*WHAT NEEDS TO BE DONE*.
Check every line of the data and copy the ones where "number" appears.

------

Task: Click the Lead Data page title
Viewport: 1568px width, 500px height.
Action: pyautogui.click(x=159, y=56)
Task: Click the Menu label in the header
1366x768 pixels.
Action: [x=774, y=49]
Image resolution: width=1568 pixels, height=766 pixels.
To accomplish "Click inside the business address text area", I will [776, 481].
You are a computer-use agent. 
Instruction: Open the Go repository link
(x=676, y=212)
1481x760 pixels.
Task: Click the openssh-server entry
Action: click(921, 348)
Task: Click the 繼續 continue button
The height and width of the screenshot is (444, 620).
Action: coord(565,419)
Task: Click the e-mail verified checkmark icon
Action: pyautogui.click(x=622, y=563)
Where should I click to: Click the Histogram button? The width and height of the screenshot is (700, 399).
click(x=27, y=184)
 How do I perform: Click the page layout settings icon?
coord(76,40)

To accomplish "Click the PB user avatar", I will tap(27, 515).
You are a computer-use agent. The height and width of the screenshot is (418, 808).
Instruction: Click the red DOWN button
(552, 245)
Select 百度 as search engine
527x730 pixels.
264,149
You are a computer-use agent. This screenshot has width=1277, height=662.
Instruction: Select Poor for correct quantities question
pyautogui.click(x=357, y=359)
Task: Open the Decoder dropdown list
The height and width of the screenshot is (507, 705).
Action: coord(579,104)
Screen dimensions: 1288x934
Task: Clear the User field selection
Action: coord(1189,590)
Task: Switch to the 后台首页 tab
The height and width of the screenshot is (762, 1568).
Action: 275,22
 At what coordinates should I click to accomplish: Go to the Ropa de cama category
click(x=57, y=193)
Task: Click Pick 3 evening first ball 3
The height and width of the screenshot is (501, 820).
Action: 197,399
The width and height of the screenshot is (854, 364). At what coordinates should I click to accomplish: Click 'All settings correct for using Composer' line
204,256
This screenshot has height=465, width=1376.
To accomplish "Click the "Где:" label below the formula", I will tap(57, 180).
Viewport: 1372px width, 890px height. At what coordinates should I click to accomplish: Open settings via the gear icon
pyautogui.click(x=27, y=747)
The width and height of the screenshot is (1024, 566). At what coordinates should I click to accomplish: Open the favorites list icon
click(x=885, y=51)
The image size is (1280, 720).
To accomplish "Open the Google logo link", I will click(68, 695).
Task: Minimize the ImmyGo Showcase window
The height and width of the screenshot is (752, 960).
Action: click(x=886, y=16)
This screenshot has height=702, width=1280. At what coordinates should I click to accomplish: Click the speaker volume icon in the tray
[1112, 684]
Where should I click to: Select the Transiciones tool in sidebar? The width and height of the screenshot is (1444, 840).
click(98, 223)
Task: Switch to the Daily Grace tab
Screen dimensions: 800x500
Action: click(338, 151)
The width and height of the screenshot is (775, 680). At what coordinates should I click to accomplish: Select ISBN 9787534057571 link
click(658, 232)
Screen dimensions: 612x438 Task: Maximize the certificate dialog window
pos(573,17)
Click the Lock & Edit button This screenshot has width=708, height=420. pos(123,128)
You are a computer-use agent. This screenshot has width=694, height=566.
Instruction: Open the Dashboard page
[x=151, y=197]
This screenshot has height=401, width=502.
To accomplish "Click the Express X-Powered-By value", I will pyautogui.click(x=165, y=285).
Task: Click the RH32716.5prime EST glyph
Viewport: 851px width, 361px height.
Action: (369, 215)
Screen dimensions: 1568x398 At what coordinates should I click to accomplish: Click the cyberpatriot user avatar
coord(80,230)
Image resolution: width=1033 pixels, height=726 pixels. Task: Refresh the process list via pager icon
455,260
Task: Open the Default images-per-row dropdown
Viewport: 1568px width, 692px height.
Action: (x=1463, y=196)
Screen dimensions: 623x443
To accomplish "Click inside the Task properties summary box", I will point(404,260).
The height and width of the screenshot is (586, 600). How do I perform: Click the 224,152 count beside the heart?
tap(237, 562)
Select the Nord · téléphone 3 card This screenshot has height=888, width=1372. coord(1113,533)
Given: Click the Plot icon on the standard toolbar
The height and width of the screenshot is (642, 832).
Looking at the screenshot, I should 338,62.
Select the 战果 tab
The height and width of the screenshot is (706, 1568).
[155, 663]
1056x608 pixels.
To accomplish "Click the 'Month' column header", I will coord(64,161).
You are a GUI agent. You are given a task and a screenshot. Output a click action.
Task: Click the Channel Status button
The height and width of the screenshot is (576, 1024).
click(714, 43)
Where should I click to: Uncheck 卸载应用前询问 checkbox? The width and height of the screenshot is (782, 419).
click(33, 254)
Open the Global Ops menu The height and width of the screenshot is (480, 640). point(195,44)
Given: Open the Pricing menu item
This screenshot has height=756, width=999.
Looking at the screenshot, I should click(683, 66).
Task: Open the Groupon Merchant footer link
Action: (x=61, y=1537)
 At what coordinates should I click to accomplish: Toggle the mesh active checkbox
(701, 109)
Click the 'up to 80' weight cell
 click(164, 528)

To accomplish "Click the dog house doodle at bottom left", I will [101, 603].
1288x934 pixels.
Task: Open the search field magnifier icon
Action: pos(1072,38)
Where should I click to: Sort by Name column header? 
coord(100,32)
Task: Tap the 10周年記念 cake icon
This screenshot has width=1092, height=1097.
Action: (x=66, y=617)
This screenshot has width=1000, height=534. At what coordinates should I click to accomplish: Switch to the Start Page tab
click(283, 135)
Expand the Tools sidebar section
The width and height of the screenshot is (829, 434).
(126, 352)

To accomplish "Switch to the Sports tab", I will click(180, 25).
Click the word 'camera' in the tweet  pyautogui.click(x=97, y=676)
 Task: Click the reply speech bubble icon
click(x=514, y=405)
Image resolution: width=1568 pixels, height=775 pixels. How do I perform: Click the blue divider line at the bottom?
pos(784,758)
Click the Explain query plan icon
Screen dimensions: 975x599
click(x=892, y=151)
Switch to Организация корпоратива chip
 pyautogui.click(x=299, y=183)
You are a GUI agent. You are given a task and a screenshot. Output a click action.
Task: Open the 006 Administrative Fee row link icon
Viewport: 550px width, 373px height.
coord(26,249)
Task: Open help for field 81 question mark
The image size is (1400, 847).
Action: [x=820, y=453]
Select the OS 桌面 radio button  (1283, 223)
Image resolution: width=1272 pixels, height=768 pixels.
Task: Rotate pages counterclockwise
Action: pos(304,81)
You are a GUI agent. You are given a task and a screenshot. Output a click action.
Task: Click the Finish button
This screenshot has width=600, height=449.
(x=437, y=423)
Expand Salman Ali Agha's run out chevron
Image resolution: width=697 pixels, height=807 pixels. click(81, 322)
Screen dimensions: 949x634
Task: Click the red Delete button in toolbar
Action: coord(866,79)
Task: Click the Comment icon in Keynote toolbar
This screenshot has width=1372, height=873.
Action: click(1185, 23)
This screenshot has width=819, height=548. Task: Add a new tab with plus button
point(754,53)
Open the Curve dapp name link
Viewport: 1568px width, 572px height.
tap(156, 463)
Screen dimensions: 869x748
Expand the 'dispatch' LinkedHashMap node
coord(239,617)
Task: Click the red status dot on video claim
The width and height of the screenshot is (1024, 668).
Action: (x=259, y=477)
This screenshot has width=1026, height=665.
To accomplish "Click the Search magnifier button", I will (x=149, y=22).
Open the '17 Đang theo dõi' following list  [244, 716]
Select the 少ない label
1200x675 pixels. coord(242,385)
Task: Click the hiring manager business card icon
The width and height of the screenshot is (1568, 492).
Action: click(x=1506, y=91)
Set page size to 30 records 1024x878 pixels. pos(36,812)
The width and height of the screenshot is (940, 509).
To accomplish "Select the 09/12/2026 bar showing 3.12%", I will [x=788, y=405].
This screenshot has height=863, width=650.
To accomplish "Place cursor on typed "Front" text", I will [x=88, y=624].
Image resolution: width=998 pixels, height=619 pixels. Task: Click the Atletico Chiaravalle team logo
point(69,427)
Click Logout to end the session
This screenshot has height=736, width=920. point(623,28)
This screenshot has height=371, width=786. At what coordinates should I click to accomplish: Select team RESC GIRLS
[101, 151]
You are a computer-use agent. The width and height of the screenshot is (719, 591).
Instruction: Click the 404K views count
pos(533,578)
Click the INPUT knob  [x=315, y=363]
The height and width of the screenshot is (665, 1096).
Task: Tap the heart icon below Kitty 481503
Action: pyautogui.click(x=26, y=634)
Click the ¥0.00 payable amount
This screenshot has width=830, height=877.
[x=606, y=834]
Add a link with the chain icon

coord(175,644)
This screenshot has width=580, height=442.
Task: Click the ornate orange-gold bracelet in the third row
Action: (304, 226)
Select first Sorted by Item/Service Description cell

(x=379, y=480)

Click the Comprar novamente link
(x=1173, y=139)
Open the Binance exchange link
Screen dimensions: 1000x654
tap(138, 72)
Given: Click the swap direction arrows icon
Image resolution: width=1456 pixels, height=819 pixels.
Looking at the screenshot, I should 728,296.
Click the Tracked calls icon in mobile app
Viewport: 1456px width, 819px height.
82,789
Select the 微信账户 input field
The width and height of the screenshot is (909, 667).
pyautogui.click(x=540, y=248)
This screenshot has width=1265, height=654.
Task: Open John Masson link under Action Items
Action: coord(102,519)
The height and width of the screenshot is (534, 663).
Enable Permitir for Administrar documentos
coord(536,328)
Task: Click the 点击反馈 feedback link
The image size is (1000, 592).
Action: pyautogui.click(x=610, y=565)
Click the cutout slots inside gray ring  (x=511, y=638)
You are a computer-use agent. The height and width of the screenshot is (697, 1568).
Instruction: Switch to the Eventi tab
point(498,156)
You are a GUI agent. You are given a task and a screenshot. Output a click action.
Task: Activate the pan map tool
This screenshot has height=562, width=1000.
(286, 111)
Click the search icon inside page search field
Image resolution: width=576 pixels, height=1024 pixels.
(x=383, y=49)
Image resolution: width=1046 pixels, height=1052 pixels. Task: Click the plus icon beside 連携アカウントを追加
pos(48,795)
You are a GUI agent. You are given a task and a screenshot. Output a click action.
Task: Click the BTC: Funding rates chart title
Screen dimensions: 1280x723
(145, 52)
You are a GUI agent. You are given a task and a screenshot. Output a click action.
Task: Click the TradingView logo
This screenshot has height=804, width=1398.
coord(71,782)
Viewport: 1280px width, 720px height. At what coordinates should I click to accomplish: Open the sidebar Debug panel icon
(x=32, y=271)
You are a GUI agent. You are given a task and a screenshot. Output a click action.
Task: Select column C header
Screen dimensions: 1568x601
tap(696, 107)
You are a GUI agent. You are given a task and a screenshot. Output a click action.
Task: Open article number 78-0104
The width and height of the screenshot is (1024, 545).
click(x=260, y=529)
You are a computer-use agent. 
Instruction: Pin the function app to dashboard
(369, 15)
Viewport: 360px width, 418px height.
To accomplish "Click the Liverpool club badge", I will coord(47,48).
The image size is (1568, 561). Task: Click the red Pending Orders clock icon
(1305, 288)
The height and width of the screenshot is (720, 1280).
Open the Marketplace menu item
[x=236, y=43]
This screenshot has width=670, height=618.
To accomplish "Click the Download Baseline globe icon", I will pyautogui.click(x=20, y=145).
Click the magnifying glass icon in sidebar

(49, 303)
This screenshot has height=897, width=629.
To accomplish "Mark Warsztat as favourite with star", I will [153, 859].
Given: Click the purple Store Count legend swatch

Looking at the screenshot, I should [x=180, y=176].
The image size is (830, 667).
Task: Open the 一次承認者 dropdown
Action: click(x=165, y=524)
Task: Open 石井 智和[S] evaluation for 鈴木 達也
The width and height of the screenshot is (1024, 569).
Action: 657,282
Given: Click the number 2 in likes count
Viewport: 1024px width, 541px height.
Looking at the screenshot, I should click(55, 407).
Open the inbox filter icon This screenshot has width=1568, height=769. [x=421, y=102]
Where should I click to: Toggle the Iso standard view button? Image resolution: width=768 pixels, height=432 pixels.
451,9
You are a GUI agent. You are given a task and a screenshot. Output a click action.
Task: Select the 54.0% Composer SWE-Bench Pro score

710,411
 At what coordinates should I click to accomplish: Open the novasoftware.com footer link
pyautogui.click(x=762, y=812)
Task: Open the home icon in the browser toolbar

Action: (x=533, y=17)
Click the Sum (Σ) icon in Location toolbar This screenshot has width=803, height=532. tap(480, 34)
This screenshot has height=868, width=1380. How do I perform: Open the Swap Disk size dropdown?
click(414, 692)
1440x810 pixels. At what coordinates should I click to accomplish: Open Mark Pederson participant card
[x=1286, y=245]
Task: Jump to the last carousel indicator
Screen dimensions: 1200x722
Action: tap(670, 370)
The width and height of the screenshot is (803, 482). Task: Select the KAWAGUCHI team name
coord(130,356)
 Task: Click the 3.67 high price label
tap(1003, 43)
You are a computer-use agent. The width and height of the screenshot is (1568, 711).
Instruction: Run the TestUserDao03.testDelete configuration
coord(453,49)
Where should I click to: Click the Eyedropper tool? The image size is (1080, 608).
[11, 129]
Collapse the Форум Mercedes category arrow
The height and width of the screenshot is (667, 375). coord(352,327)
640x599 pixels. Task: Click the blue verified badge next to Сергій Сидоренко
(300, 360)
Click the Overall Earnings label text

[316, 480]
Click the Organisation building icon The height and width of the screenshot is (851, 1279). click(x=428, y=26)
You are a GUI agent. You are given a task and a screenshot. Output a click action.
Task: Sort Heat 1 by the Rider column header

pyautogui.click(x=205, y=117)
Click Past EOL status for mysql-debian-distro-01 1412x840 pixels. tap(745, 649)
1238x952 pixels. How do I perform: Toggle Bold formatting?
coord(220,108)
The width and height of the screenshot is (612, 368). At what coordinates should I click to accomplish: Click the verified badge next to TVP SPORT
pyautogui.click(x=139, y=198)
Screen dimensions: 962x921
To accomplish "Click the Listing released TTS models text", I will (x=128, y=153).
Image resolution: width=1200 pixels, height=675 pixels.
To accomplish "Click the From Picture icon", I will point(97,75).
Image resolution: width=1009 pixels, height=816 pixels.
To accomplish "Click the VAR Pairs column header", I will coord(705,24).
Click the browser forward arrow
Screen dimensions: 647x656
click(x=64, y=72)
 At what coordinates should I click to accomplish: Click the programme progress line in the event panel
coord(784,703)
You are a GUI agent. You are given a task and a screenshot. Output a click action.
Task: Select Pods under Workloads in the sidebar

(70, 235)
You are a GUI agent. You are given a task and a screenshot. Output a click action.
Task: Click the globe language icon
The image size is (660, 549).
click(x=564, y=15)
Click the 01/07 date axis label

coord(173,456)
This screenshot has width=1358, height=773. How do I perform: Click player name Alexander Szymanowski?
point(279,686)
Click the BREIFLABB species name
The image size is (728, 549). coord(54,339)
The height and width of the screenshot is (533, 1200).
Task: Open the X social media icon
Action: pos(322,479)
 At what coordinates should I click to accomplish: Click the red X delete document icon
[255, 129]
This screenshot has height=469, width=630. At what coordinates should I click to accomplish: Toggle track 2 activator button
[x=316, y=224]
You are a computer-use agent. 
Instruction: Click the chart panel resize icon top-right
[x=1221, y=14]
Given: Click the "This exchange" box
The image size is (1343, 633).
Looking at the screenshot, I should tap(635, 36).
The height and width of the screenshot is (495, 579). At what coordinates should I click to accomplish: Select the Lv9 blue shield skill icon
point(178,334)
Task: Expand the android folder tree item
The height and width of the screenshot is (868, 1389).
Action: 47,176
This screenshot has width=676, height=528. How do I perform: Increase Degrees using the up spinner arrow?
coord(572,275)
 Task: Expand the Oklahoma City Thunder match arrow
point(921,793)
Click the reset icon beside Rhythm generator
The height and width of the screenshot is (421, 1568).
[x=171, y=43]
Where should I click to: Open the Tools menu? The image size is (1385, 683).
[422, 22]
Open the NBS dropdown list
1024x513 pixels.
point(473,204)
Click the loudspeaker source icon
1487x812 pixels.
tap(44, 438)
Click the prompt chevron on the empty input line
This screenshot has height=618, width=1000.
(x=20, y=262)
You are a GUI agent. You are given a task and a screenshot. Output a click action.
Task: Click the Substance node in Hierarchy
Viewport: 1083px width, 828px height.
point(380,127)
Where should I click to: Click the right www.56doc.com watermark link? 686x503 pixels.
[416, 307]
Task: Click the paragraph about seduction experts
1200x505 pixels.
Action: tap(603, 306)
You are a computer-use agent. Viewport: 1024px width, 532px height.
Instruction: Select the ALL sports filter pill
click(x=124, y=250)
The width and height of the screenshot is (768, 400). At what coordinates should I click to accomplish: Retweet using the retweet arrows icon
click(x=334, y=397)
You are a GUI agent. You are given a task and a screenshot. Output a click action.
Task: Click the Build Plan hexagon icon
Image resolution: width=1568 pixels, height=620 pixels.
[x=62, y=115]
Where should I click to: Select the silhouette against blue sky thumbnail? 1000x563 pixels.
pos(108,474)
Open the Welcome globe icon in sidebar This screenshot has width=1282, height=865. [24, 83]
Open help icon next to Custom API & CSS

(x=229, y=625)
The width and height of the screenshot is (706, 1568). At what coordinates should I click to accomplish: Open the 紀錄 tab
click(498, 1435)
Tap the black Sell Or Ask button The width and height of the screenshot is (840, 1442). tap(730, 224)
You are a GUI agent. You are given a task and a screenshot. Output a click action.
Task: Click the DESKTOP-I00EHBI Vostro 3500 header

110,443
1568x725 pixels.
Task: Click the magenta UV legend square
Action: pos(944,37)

------

*OUTPUT OF THE TASK*.
Task: Open article number 78-0104
Given: Click the number 2 in likes count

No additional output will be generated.